Sohini is a raga in Hindustani classical music in the Marwa thaat. Alternate transliterations include Sohani and Sohni. Like Bahar, it is a small raga, with not much space for elaboration. It emotes the feel of longing, of passive sensuousness.

==Technical Description==

Tall, virgin, charming, her eyes like lotuses, ears clustered with celestial flowers, Sohini is a lovely form. She holds a lute and her songs are amorous
— Rāga kalpa druma, p. 19

The raga is of audav-shadav nature, i.e., it has five swaras (notes) in the arohana (ascent) and six in the avarohana. Rishabh (Re) is komal and Madhyam (Ma) is tivra , while all other swaras are shuddha. Pancham (Pa) is not used.

The vadi swara is Dha, and samvadi is Ga.
The rishabh is weak, but Gandhar (Ga) is strong, unlike Marwa. It is an Uttaranga pradhan raga, with the higher notes on the saptak (octave) being used more frequently.

==Samay (Time)==
Raga Sohini is associated with very late night / pre-dawn, the last or eighth period of day, roughly from 3-6AM.
(3 AM - 6 AM) : 4th Prahar of the Night : Sandhi-Prakash Raag

==Film Songs==

=== Language : Hindi ===

| Song | Movie | Composer | Singers |
|---|---|---|---|
| Kuhu Kuhu Bole Koyaliya | Suvarna Sundari | P. Adinarayana Rao | Mohammad Rafi & Lata Mangeshkar |
| Jhumati Chali Hava | Sangeet Samrat Tansen | S. N. Tripathi | Mukesh (singer) |
| Prem Jogan Ban Ke | Mughal-e-Azam | Naushad | Bade Ghulam Ali Khan |
| Jivan Jyot Jale | Grahasti (film) | Ravi (composer) | Asha Bhosle |
| Kanha Re Kanha | Truck Driver(1970 film) | Sonik-Omi | Lata Mangeshkar |

=== Language:Tamil ===
Note that these are composed in the Carnatic ragam Hamsanandi, which Sohni sounds similar to.
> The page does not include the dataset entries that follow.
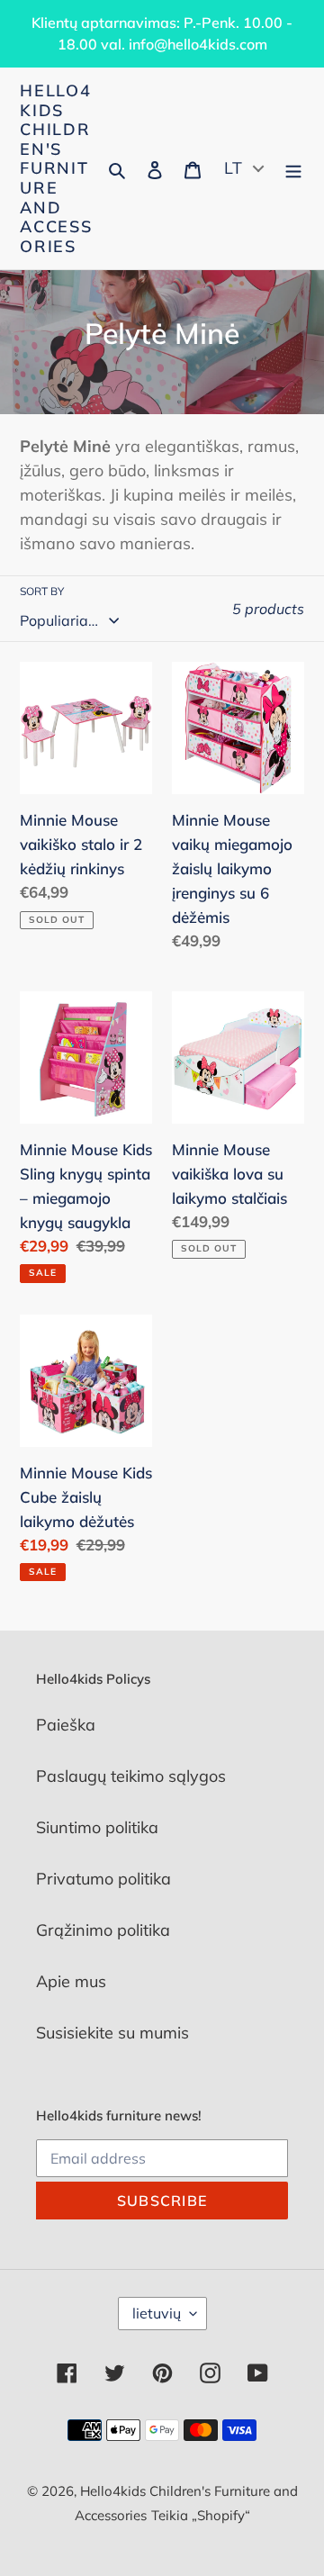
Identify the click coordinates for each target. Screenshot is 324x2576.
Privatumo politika (103, 1878)
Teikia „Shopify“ (200, 2515)
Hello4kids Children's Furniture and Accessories (56, 168)
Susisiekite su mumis (112, 2032)
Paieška (65, 1724)
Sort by (42, 591)
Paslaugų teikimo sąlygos (131, 1776)
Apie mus (71, 1981)
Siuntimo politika (97, 1827)
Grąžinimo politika (103, 1930)
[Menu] (293, 169)
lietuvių (156, 2313)
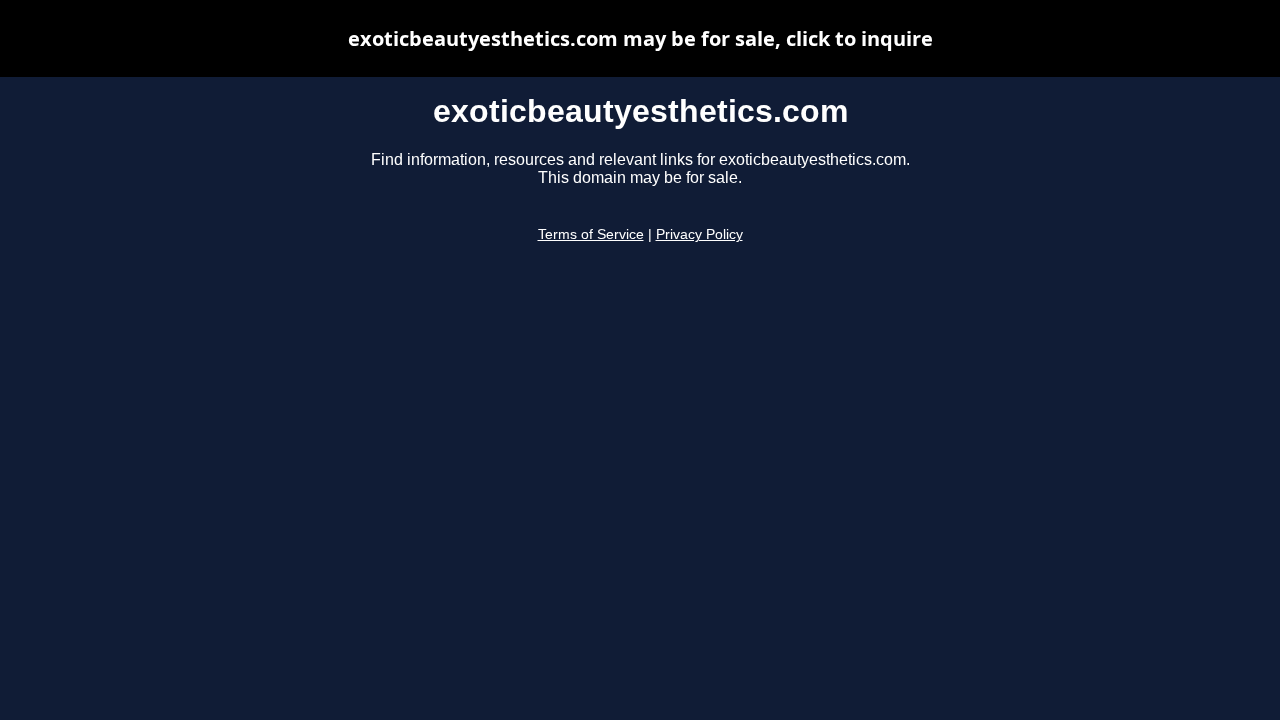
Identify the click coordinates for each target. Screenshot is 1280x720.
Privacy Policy (699, 234)
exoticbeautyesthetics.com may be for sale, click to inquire (640, 38)
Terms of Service (591, 234)
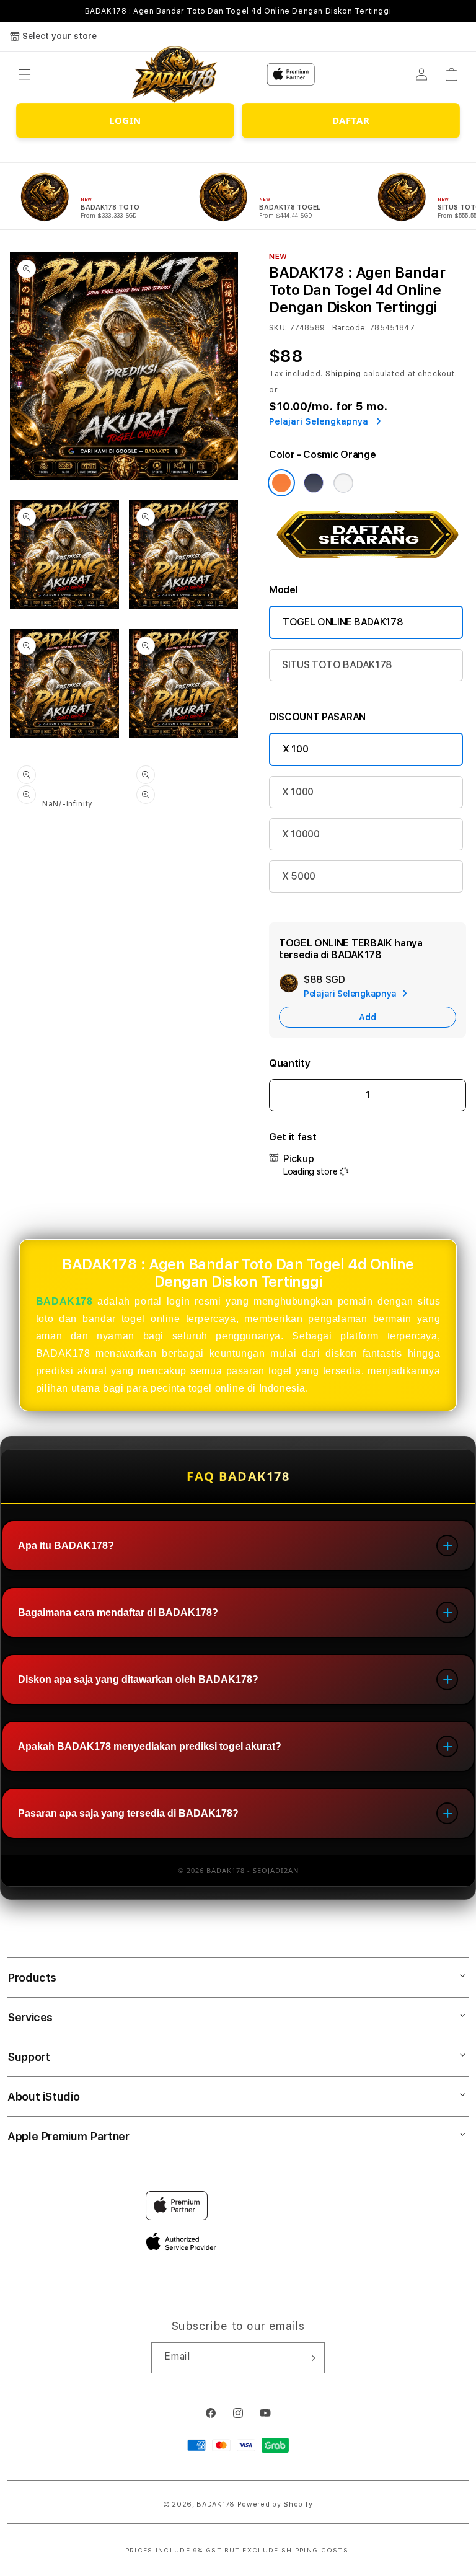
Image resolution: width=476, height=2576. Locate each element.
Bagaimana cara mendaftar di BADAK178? (118, 1612)
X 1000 (298, 792)
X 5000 (298, 876)
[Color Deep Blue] (314, 483)
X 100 (295, 749)
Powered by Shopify (275, 2504)
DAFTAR (351, 120)
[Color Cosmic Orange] (281, 482)
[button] (25, 74)
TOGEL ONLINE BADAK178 (343, 622)
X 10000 (301, 834)
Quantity (289, 1063)
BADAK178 (64, 1301)
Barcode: (350, 328)
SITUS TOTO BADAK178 (337, 665)
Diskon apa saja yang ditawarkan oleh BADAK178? (138, 1679)
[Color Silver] (343, 483)
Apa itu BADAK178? (66, 1545)
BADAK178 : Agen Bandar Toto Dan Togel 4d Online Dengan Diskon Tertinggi (238, 11)
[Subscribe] (310, 2357)
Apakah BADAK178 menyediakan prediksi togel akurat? (149, 1746)
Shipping (343, 373)
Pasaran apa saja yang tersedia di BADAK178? (128, 1813)
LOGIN (125, 120)
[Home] (175, 75)
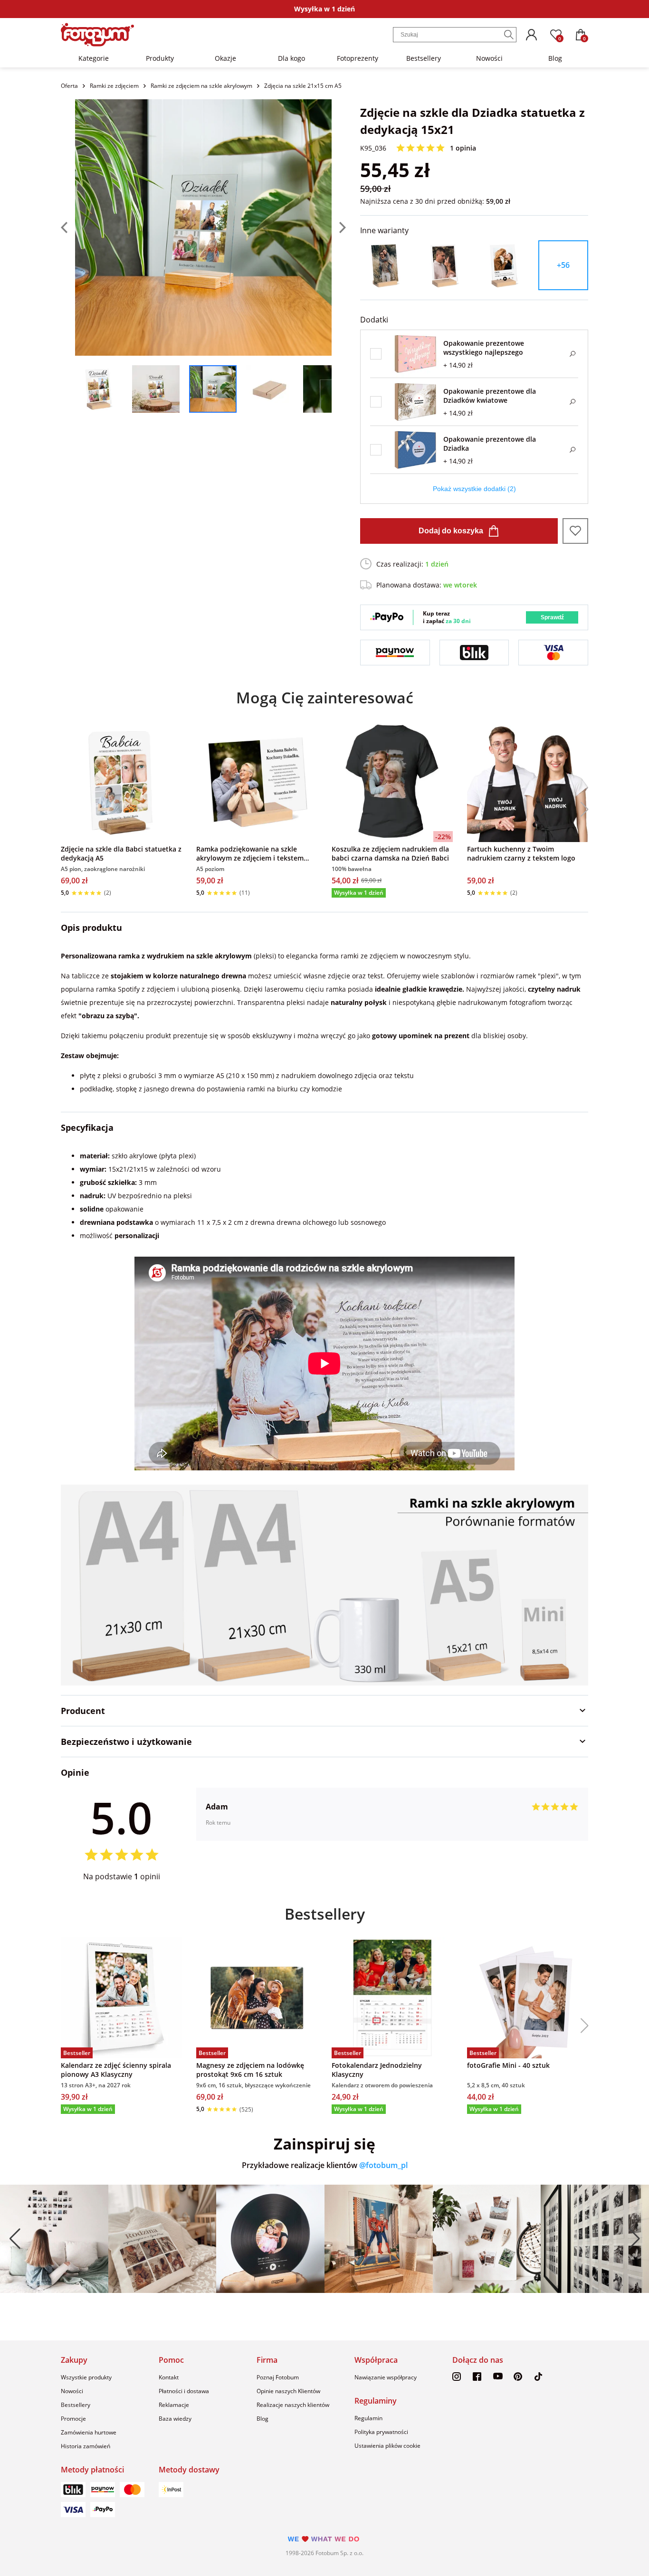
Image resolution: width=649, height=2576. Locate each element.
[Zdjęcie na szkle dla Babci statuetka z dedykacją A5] (121, 781)
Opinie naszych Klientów (288, 2391)
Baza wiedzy (175, 2419)
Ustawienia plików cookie (387, 2446)
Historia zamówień (85, 2446)
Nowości (489, 58)
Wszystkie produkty (86, 2377)
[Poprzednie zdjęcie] (68, 227)
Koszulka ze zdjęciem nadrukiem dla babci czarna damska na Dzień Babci (390, 853)
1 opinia (463, 147)
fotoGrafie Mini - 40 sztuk (508, 2065)
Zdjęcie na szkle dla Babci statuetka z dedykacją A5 (121, 853)
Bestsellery (423, 58)
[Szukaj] (509, 35)
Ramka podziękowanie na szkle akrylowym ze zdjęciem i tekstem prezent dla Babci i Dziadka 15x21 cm (256, 853)
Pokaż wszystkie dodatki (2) (474, 488)
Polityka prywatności (381, 2432)
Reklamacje (174, 2405)
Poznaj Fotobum (278, 2377)
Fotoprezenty (357, 58)
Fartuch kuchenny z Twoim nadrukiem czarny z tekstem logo (521, 853)
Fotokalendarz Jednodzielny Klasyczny (377, 2070)
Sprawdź (552, 617)
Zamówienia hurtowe (88, 2432)
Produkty (160, 58)
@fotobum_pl (383, 2165)
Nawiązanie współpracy (385, 2377)
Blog (555, 58)
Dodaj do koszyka (451, 531)
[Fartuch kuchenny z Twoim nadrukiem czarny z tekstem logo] (527, 781)
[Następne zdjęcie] (339, 227)
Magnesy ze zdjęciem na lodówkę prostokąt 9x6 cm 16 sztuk (250, 2070)
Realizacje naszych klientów (293, 2405)
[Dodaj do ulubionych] (575, 531)
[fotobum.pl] (97, 35)
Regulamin (368, 2418)
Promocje (73, 2419)
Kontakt (169, 2377)
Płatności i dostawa (184, 2391)
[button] (580, 809)
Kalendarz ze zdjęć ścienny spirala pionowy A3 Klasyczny (116, 2070)
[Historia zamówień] (531, 34)
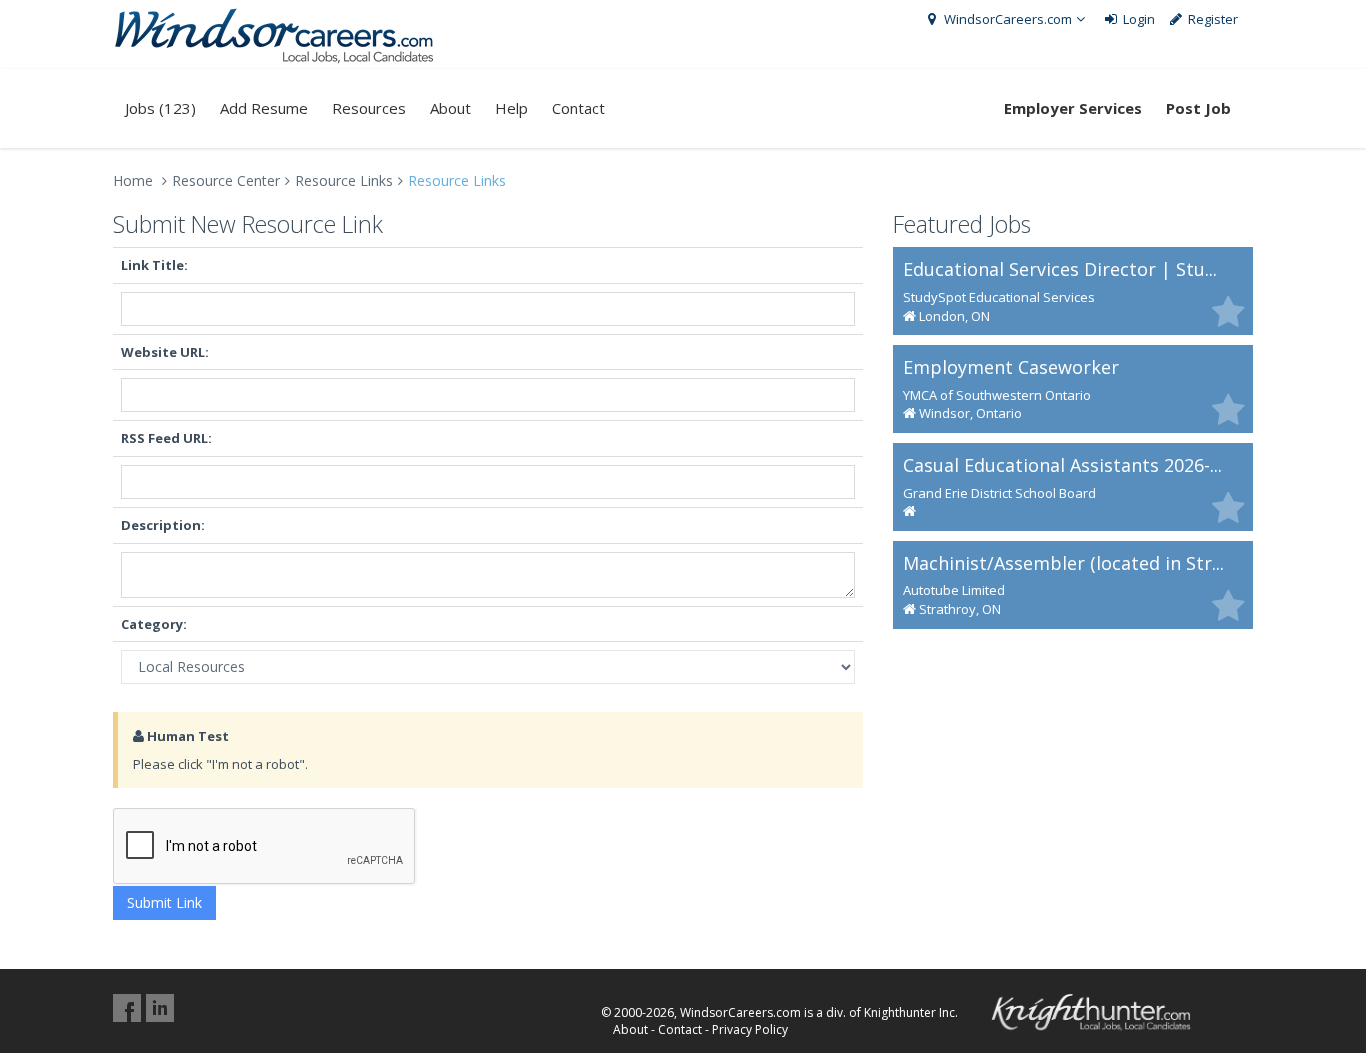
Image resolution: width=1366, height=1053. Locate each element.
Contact (578, 108)
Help (511, 108)
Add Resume (264, 108)
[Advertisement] (1073, 779)
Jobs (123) (160, 108)
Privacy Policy (750, 1029)
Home (133, 180)
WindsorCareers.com (1006, 19)
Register (1211, 19)
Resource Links (344, 180)
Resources (369, 108)
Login (1137, 19)
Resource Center (226, 180)
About (450, 108)
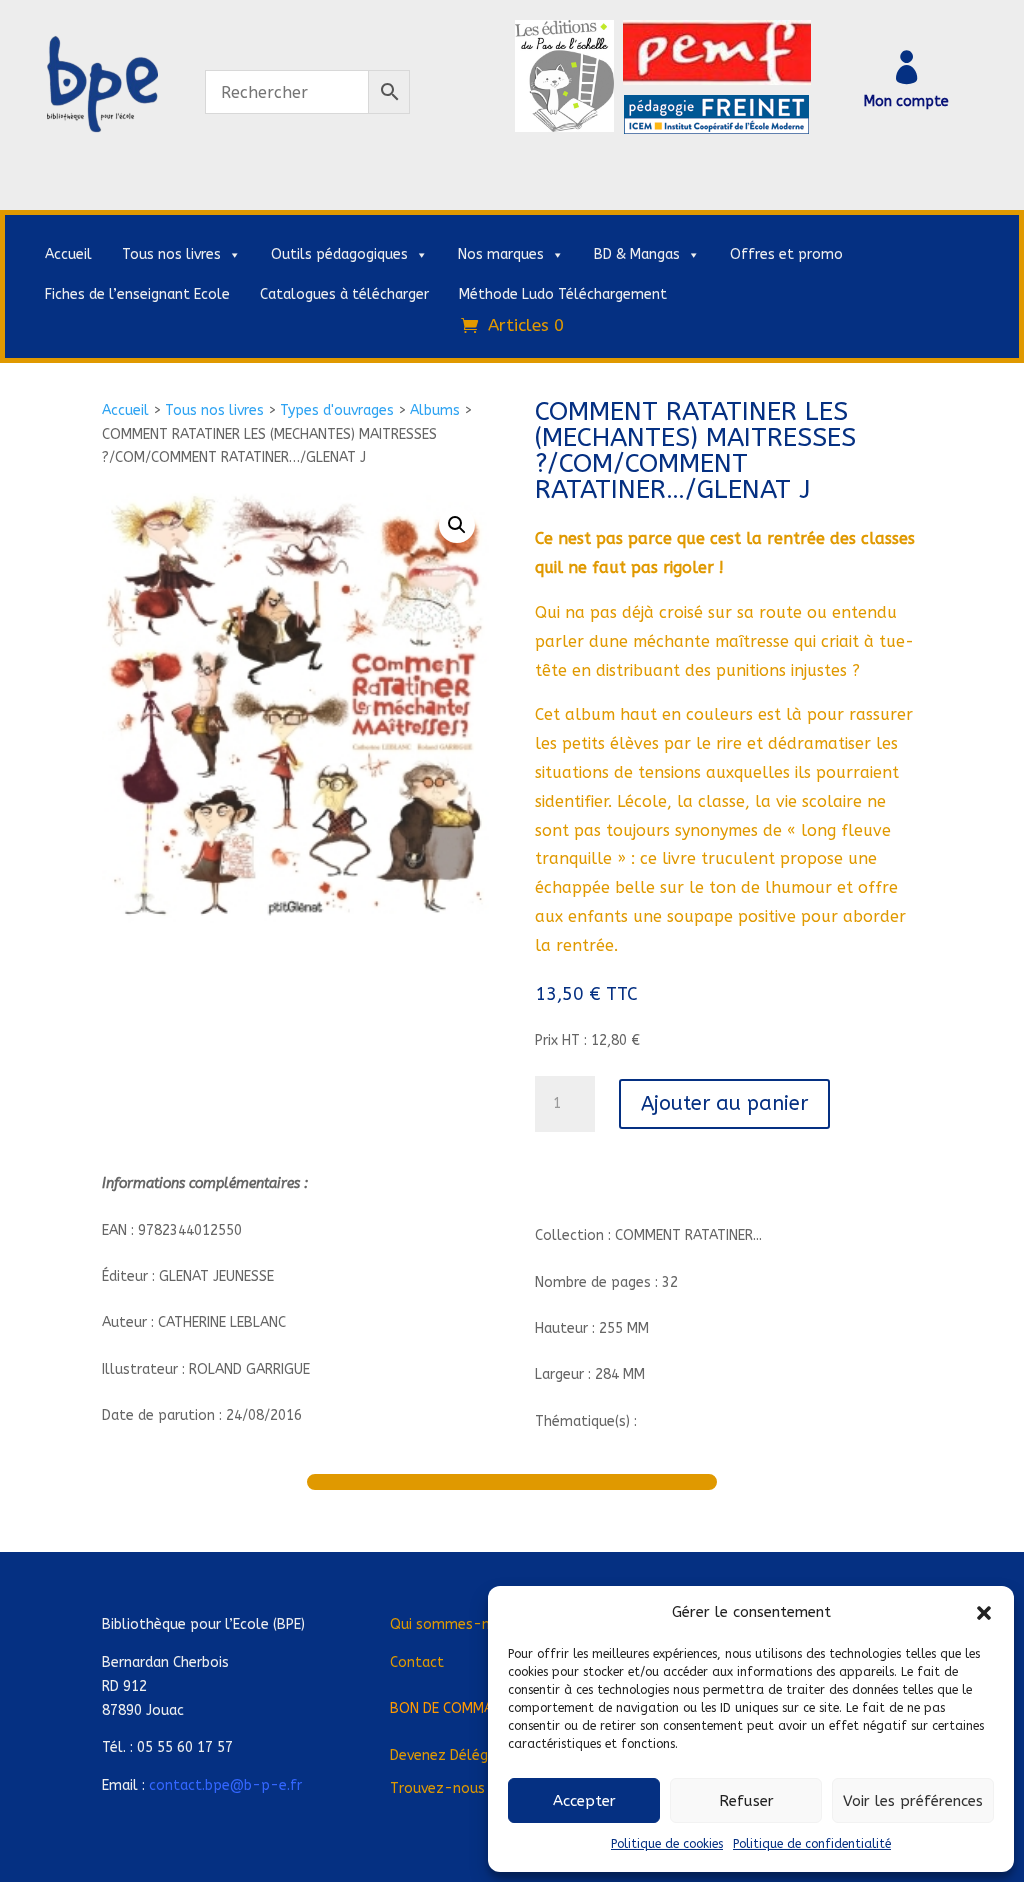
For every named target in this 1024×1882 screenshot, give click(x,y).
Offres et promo (786, 254)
Song: Movie; Composer; Singer
Thesulaavudhe Then Malaraale: Manaalane Mangaiyin Baakkiyam; P. Adinarayana Rao; Ghantasala, P. Susheela
Kaalaiyum Neeye: Then Nilavu; A. M. Rajah; A. M. Rajah, S. Janaki
Ninaithal Podhum Aaduven: Nenjirukkum Varai; M. S. Viswanathan; S. Janaki
Ennakoduppan: Karnan; Viswanathan–Ramamoorthy; P. B. Sreenivas
Ezhumalai Irukka: Thirumalai Deivam; Kunnakudi Vaidyanathan; K. B. Sundarambal
Vedham Anuvilum: Salangai Oli; Illayaraja; S. P. Balasubrahmanyam, S. P. Sailaja
Nee Paadum Paadal: Enkeyo Ketta Kural; S. Janaki
Putham Puthu: Thalapathi; K.J. Yesudas, S. Janaki
Or Poomalai: Iniya Uravu Poothathu; Mano, K. S. Chithra
Keerthana: En Paadal Unakaga; Mano
Raaga Theebam Yetrum: Payanangal Mudivathillai; S. P. Balasubrahmanyam
Oru Pooncholai: Vaathiyaar Veettu Pillai; S. P. Balasubrahmanyam, K. S. Chithra
Sammatham Thanthuten Nambu: Kadhal Devathai
Ganakkuyilae: Pooncholai; S. P. Balasubrahmanyam, Bhavatharini
Raathiriyil Poothirukum: Thanagamagan; S. P. Balasubrahmanyam, S. Janaki
Vaanam Niram Maarum: Dhavani Kanavugal
Nee Varuvai: Gowrimanohari; M.M.A. Iniyavan; S. P. Balasubrahmanyam
Ezhu Swaramum: Oru Pudhiya Kadhai; Uma Kannadasan
Pottu Vaithu Poomudikkum: Ninaithen Vandhai; Deva; S. P. Balasubrahmanyam, Swarnalatha
Vaname Ketkutha En Paatu: Nadodi Kathal; Malaysia Vasudevan
Idhya Veliyil: Oru Pudhiya Udhayam; Mano, Swarnalatha
Anbe Anbe: Chinna Raja; P. Unnikrishnan
Oh Vennila: Senbaga Thottam; Sirpy; K.J. Yesudas
O Kannukkul: Dhinamdhorum; Oviyan; P. Unnikrishnan, Swarnalatha

==Further information==
It is somewhat similar to Marwa and Puriya ragas in the same thaat, and also to Basant in the Poorvi thaat.